HEALTHCARE TECH/SERVICES Q2/F24 PREVIEW: STRONG RECENT REBOUND COULD CONTINUE
THE TD COWEN INSIGHT
WELL Health (WELL-T; BUY; C$8.00 target price): Our revenue estimate is in line with consensus and implies continued strong growth (~39% y/y), driven by M&A and solid double-digit organic growth.
Our Adjusted EBITDA estimate is slightly above consensus and implies a rebound in margins, which we believe investors will be focused on. Margins have fallen over the last 1.5 years, partly due to revenue mix and little/no margin clinic absorptions (e.g., MCI clinics, Manitoba clinic). With no major acquisitions this year and WELL using its clinic transformation playbook on the MCI, Manitoba, and other acquired clinics (we understand the MCI and Manitoba clinics are now profitable), we expect margins to trend back into the mid-teens in H2/F24.
Another key focus will be on the Wisp/Circle strategic reviews, with a Wisp announcement possibly coming this quarter. We believe this is a key catalyst that will show WELL's intent to refocus on the Canadian market and simplify the story. It should also help provide some price discovery for Circle. The net proceeds would be used to buy back stock and/or repay debt.
Our revenue/Adjusted EBITDA estimates are unchanged, but we have reduced our Adjusted EPS forecasts (see Figure 3) to reflect higher cash-based comp (vs. stock-based) and a decrease in intangible amortization.
dentalcorp (DNTL-T; BUY; C$11.00 target price): Our estimates are in line with consensus and guidance of 7-9% revenue growth (2-3% SPRG) and Adjusted EBITDA margins of ~18.3%. SPRG is below DNTL's medium-term target of >4% due to some patients deferring appointments till they gain CDCP coverage, but it is expected to return to its target level in H2/F24.
We also expect margins to rise in the coming quarters due to reduced cost/wage inflation headwinds and the end of elevated corporate investments. This should help boost FCF and reduce leverage.
LifeSpeak (LSPK-T; HOLD; C$0.60 target price): Our estimates are in line with consensus. We forecast MSD y/y decline and flattish q/q growth in revenue/ARR, with a modest decline in margins. We remain focused on its debt negotiations, with its term loan maturing in ~7 months (~C$67mm; ~6.3x leverage).

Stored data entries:

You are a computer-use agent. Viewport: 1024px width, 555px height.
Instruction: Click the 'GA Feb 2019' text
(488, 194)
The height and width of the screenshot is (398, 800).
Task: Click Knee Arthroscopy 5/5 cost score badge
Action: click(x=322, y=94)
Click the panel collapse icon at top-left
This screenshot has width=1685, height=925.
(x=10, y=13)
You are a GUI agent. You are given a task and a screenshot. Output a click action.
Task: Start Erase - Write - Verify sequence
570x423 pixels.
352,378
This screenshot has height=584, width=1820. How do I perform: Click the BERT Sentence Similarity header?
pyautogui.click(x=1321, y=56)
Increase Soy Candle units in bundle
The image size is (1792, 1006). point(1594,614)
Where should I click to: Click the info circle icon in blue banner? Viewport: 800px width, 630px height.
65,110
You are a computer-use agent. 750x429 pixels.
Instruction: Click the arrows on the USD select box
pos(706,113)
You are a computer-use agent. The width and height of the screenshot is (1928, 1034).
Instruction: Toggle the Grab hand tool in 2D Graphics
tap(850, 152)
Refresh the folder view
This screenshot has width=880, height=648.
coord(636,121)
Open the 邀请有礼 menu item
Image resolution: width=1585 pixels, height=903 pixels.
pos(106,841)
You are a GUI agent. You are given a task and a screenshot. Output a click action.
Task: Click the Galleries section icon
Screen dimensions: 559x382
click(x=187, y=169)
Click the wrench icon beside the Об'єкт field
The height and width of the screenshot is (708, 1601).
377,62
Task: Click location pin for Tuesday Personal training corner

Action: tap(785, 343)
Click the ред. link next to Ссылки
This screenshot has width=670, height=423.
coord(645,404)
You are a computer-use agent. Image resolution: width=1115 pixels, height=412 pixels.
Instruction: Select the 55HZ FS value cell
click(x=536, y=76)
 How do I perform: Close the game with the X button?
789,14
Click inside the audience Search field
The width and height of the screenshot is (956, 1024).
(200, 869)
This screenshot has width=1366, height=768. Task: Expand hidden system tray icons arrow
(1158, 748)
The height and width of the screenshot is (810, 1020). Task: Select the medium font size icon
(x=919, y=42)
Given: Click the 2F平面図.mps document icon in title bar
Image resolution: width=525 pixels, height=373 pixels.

▶ [REQUIRED WORK]
Write out, word for word, the part of the healthcare tech and services preview starting at "HEALTHCARE TECH/SERVICES Q2/F24" and ending at "double-digit organic growth.".

▶ [OUTPUT FOR THIS TASK]
HEALTHCARE TECH/SERVICES Q2/F24 PREVIEW: STRONG RECENT REBOUND COULD CONTINUE
THE TD COWEN INSIGHT
WELL Health (WELL-T; BUY; C$8.00 target price): Our revenue estimate is in line with consensus and implies continued strong growth (~39% y/y), driven by M&A and solid double-digit organic growth.